Бар эскадрильи - [40]

Шрифт
Интервал

Мне кажется, что я сумел бы объяснить все это, ускользающее, непостоянное. Например, можно было бы предположить, что критики, являясь одновременно паразитами и ярыми ревнителями творчества, его учителями и служителями, избегают упрощений. Ничего подобного. Помимо того, что многое в критике основывается на идеологических симпатиях и антипатиях, надо еще признать, что она заблуждается, сбивается с пути, компрометирует себя, пускает мыльные пузыри и часто не видит за деревом леса. Она не только многого не знает — что было бы не так уж страшно: дело времени, — но она еще и ошибается. Инфляция по всем направлениям. Отсутствие перспектив. Труба вместо свирели. Терминология из области высокой моды, чтобы расхвалить спецовку из дешевого универмага. Вы же сами пользуетесь этим! — скажут мне. Да, если предположить, что я торгую спецовками.

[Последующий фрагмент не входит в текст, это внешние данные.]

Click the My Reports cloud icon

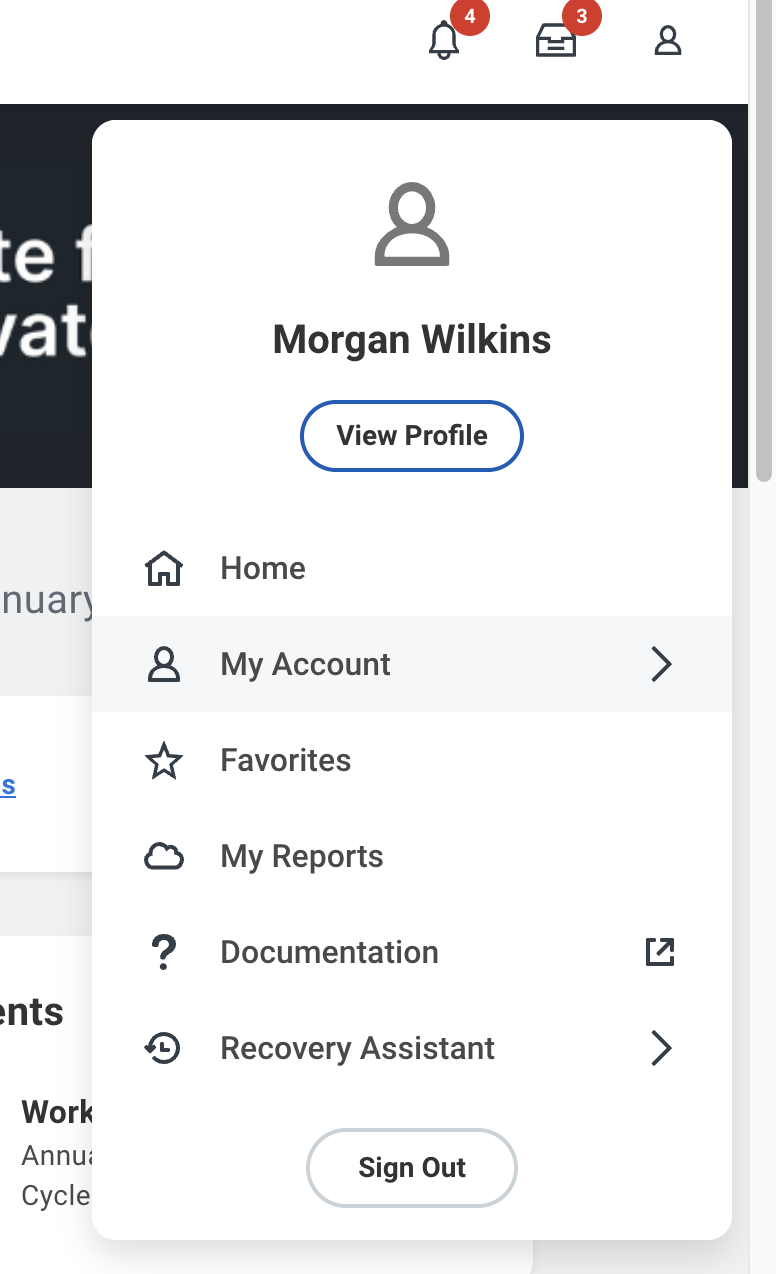pyautogui.click(x=164, y=857)
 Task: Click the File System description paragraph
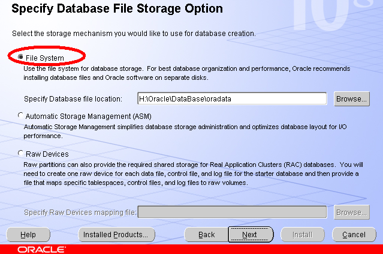click(x=187, y=73)
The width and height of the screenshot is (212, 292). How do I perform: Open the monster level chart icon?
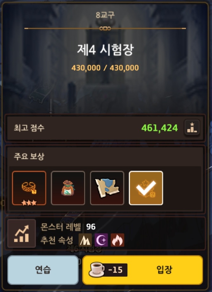(22, 233)
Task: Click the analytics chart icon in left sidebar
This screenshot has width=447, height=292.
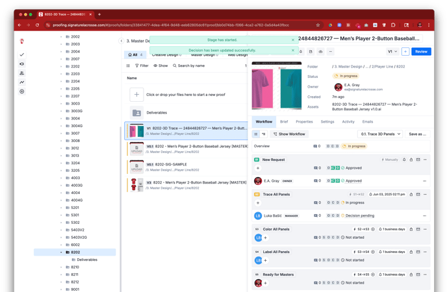Action: (x=22, y=82)
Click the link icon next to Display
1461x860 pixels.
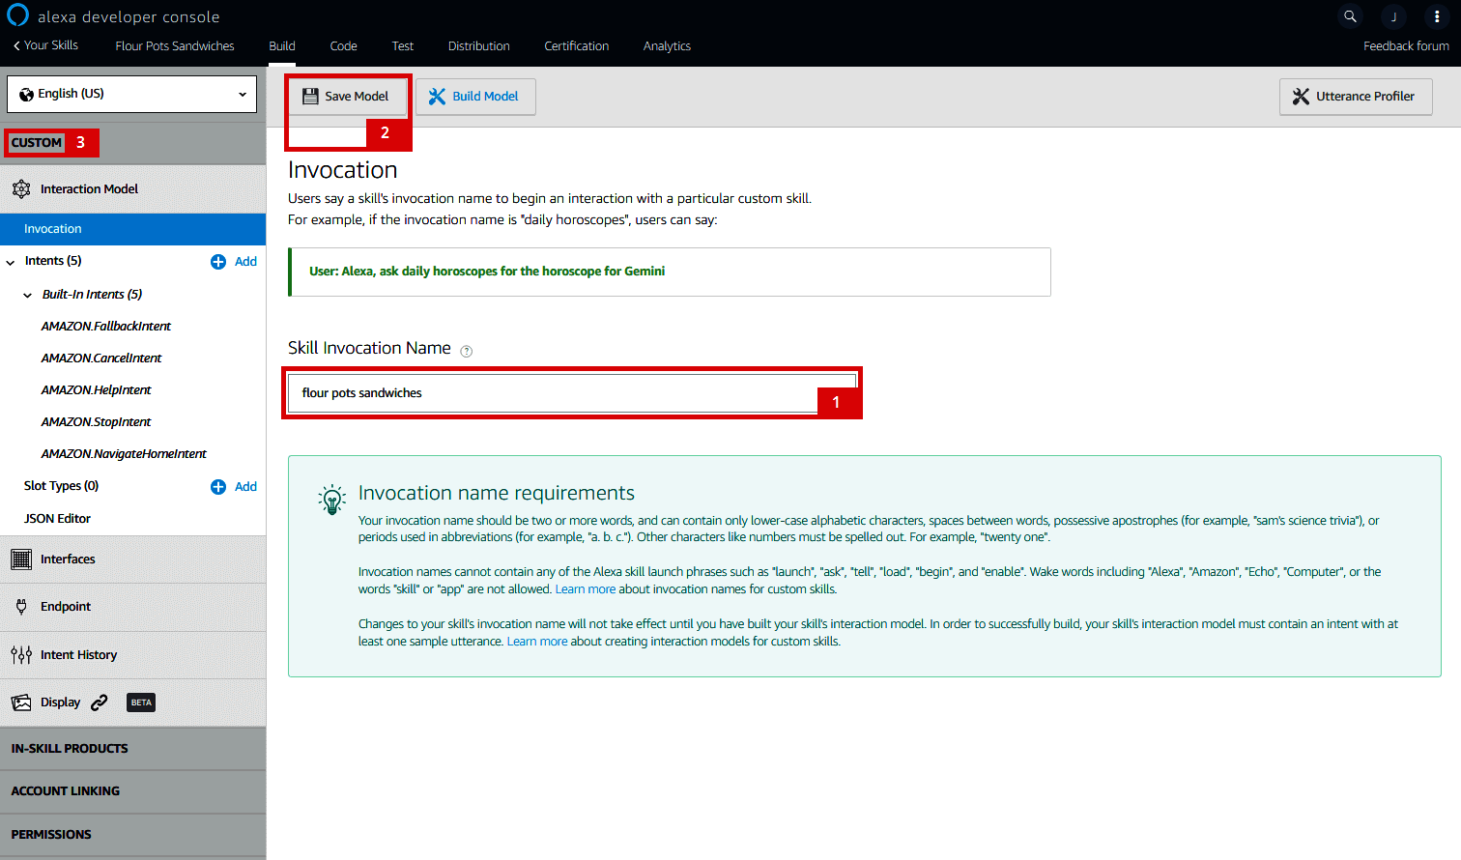pyautogui.click(x=100, y=702)
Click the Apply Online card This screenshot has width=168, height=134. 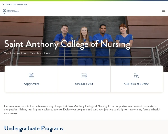pos(31,79)
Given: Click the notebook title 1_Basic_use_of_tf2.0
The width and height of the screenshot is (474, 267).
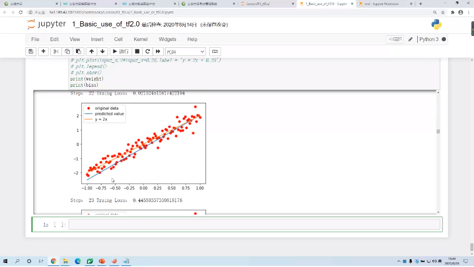Looking at the screenshot, I should (106, 24).
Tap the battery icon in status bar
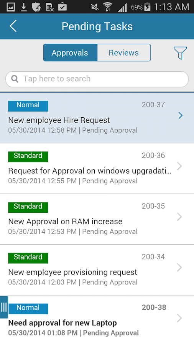The width and height of the screenshot is (194, 345). click(x=147, y=7)
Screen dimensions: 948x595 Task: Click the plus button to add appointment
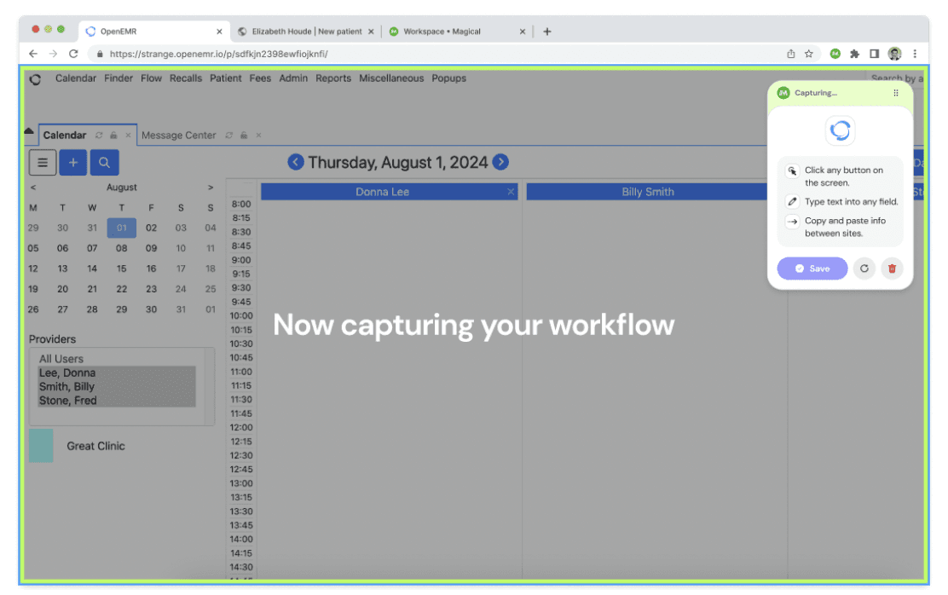click(73, 162)
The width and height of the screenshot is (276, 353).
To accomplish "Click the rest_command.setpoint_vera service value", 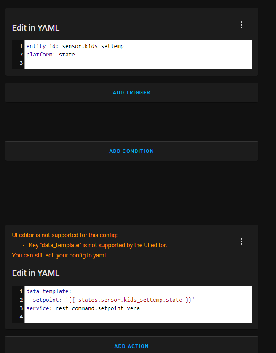I will (x=97, y=308).
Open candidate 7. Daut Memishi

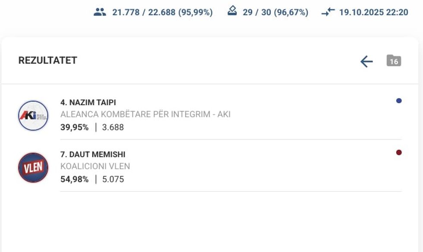click(93, 154)
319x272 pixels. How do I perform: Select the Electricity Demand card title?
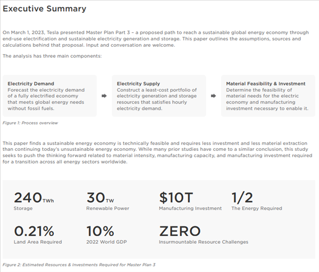pos(32,83)
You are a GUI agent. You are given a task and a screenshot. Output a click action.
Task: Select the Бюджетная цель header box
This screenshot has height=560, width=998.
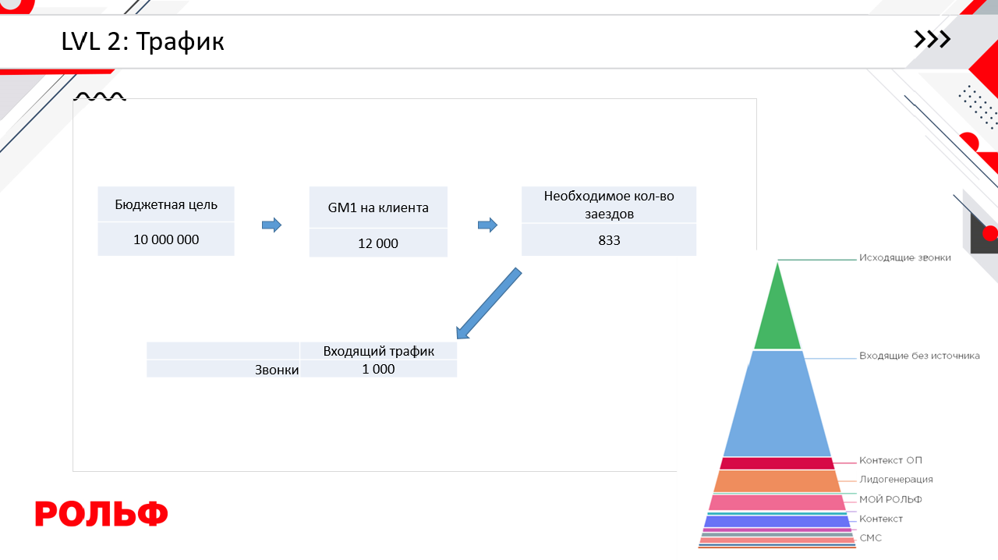(x=166, y=204)
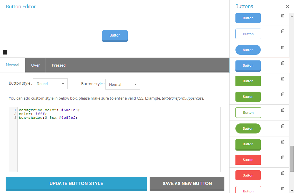Remove the green outlined button preset
This screenshot has width=294, height=193.
click(283, 110)
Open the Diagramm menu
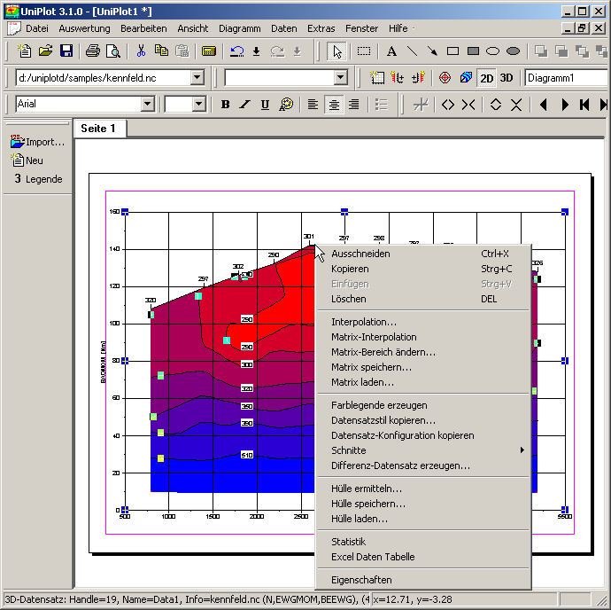The width and height of the screenshot is (611, 610). 239,28
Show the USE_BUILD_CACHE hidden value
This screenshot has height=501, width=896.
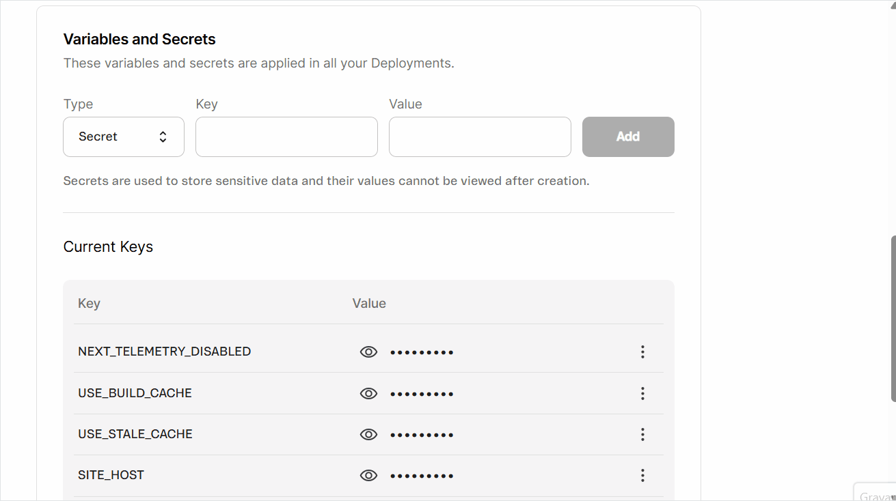[x=368, y=394]
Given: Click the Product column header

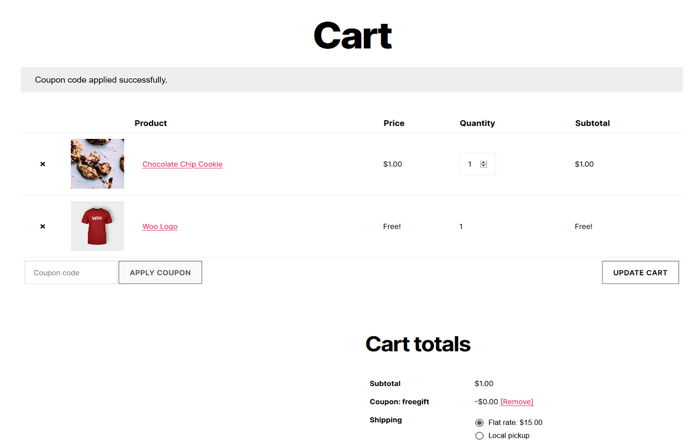Looking at the screenshot, I should coord(150,123).
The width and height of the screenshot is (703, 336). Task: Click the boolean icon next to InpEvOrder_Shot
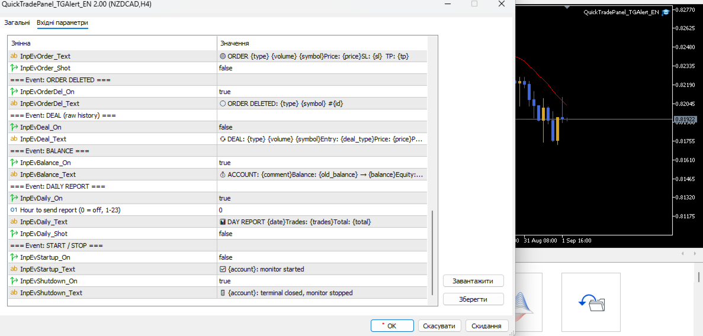click(x=14, y=68)
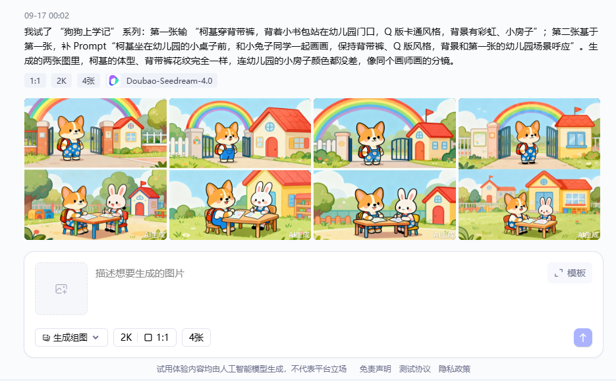Expand the 生成组图 dropdown chevron

(x=96, y=337)
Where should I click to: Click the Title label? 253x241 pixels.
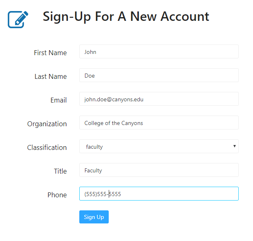pos(60,172)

Я неправильно себя веду, настраиваясь на столь гневливый лад. Тень, пробегающая по лицу Клод и нарушающая ее покой, превращает в пыль все мои речи. Каждая профессия имеет свою религию, свои сомнения, своих еретиков, свои костры. Мой центр вселенной — всего лишь затерянный в пустыне уголок. Как составить к нему карту, и для кого? Ликование, которое мы испытываем от определенного равновесия между словами, от пританцовывающего ритма фразы, от опьянения скоростью, от быстро-быстро-медленно, как в танго, от трех тактов, как в вальсе, от пауз, от реприз. Все это невыразимо и необъяснимо. Как будто проходит заряд электричества, и волнение сжимает сердце, нечто смутное и нервное, отчего возникает желание заплакать, иногда потрескивание молодого огня. Тот, кто никогда этого не испытывал, никогда этого не поймет. Нет такой школы. Это открываешь в себе в пятнадцать лет, вместе со своим телом, музыкой в ночи, тягой к одиночеству. Это — очевидность, настолько простая и глубокая, что невозможно принять, чтобы другие, те, для кого это стало профессией, ничего не знали о ней, или они ошибаются.

…Речи, в самый раз подходящие для завершения ужина, когда все еще сидят за столом, не решаясь встать, и дамы скатывают в шарики хлебный мякиш. «Вы занимаетесь таким интересным делом…» Рядом с тобой непременно окажется соседка с карими глазками, — а карие глазки так склонны восхищаться — чтобы вспомнить, чему ее обучали на уроках обольщения: «Задавайте им вопросы про их работу, они только это и любят, только в этом и могут блеснуть. Это их война, их стадион…» И ты начинаешь возбуждаться, находишь нужные слова. И ресницы на карих глазках хлоп-хлоп.

Вчера приходил Блез Боржет отведать разговоров и напитков от Грациэллы, одинаково популярных. У него вид холостяка в хорошей форме. Передо мной сама уступчивость и даже снисходительность: он мне прощает мою правоту. Его сопровождают Элизабет и Мезанж, который раздает направо и налево улыбки, как кишечник — газы. Жерлье не пришел. Он страдает аллергией на буржуазию. Говорим ни о чем. В «Пальмы» входишь, как в масонскую ложу, под деловитую, кипящую тишину огромных котлов с супом на всех. Если я правильно понимаю, их девять: шесть приспешников Боржета, и замыкающий тандем Жерлье/Мезанж. Слышу имена: по крайней мере два из них мне неизвестны. Другие — персонажи первых комедий Ануя: «Первый похвальный лист по классу гобоя в консерватории Мон-де-Марсана…»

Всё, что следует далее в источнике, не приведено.